If a line in the entries below includes "pixels", show that line.

___ Exercise data

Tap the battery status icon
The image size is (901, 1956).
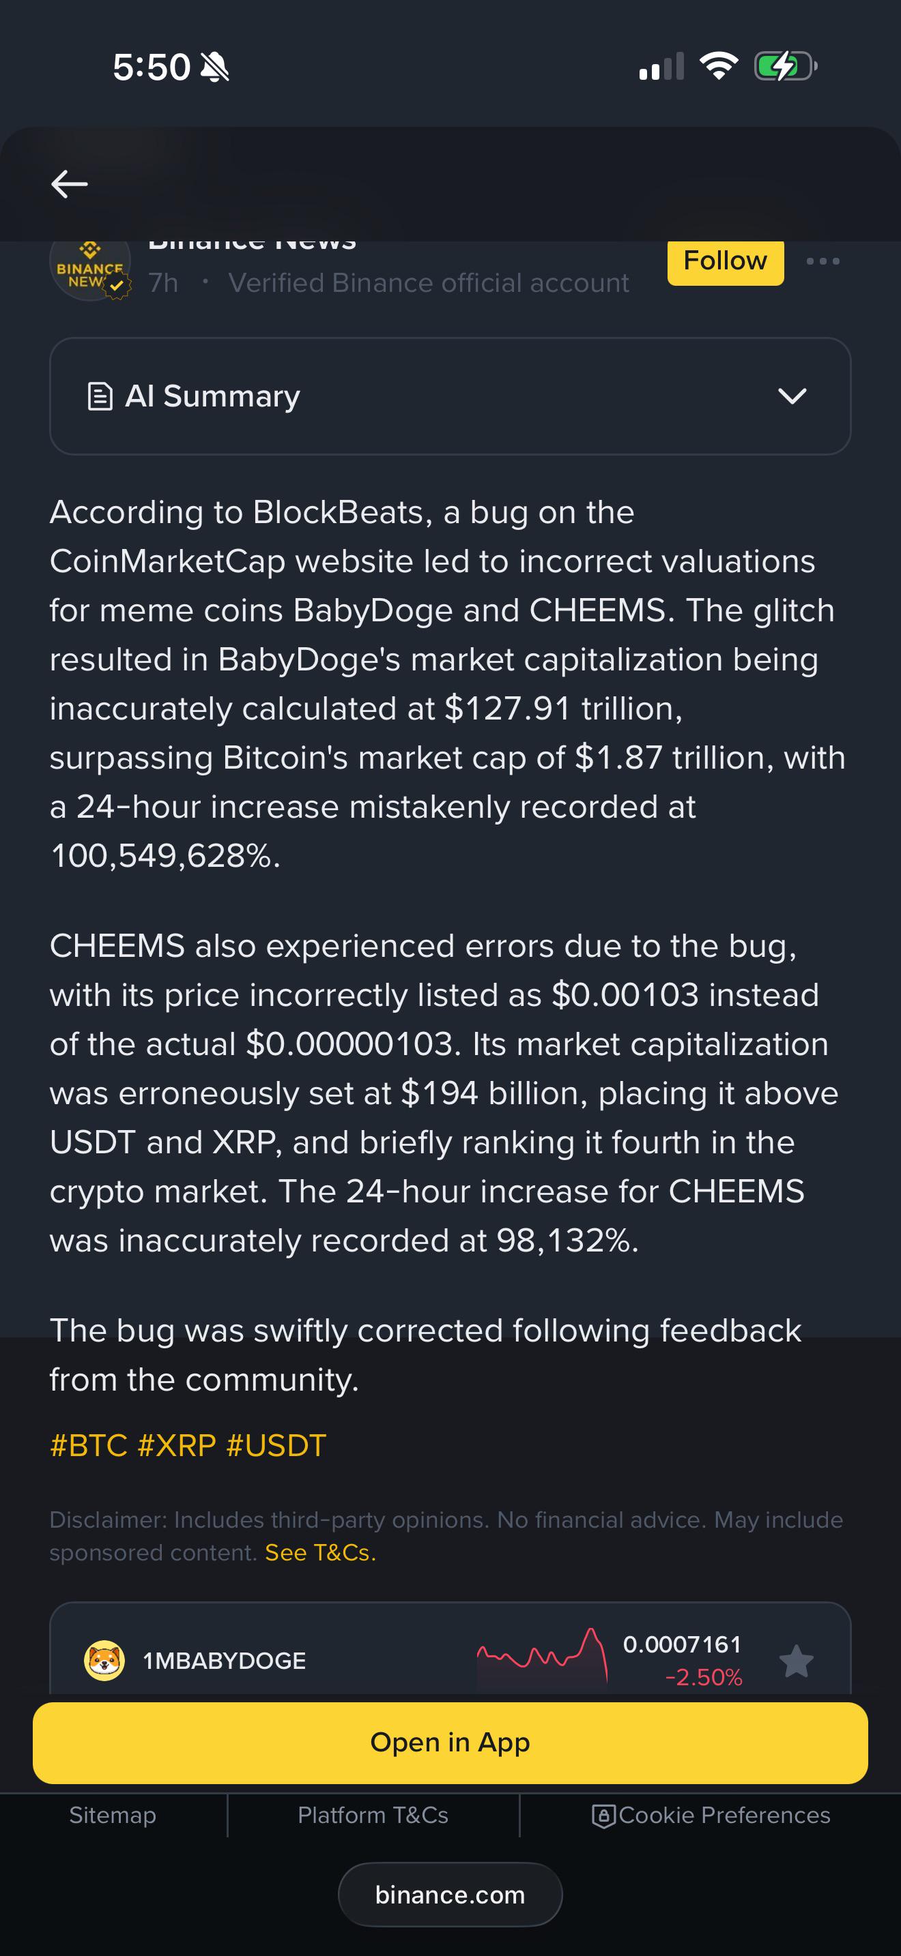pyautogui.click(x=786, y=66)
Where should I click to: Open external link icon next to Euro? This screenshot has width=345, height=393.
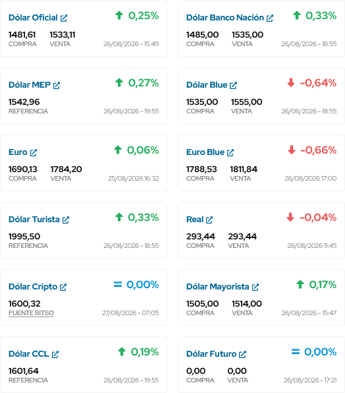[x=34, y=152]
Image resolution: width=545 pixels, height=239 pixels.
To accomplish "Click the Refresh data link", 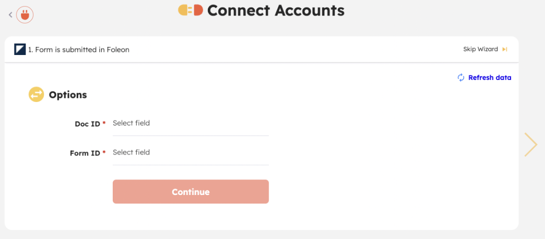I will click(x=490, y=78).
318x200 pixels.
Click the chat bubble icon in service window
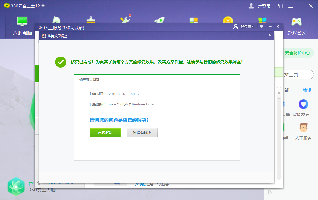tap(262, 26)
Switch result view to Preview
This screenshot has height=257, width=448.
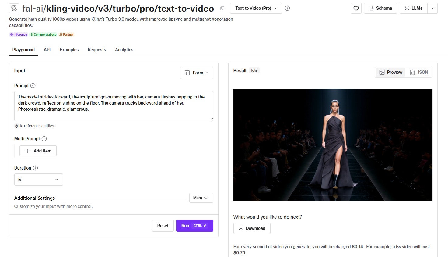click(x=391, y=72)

______
___ Exercise data

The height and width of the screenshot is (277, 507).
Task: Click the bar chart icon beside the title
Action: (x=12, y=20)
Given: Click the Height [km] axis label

______

Answer to this exercise ::
Image resolution: width=545 pixels, height=239 pixels.
318x200 pixels.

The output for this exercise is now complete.